■ Task
Could you transcribe all of the data word for word?

[Records from a dataset]

····················

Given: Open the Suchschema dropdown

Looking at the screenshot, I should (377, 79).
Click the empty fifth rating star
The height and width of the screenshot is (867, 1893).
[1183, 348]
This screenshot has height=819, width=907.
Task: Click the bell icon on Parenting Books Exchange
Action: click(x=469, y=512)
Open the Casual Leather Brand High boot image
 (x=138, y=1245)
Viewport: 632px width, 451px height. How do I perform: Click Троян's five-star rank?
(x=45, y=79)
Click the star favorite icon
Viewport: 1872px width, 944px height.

····················

■ Solution
Given: Open the Suchschema dropdown

Looking at the screenshot, I should (377, 79).
Click the empty fifth rating star
The height and width of the screenshot is (867, 1893).
[1183, 348]
This screenshot has height=819, width=907.
Task: Click the bell icon on Parenting Books Exchange
Action: click(x=469, y=512)
Open the Casual Leather Brand High boot image
 (x=138, y=1245)
Viewport: 632px width, 451px height. How do I perform: Click Троян's five-star rank?
(x=45, y=79)
Click the star favorite icon
Viewport: 1872px width, 944px height.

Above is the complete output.